§ **Exercise prompt**
Could you restate all of the entries, word for word?

§ **Records from a collection**
-=-=-=-=-
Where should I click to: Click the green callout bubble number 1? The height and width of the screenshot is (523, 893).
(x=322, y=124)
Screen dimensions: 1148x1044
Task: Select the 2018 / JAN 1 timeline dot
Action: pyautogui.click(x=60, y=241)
-=-=-=-=-
§ **Solution to this exercise**
Where should I click to: Click the green callout bubble number 1? The height and width of the screenshot is (523, 893).
(x=322, y=124)
Screen dimensions: 1148x1044
Task: Select the 2018 / JAN 1 timeline dot
Action: pyautogui.click(x=60, y=241)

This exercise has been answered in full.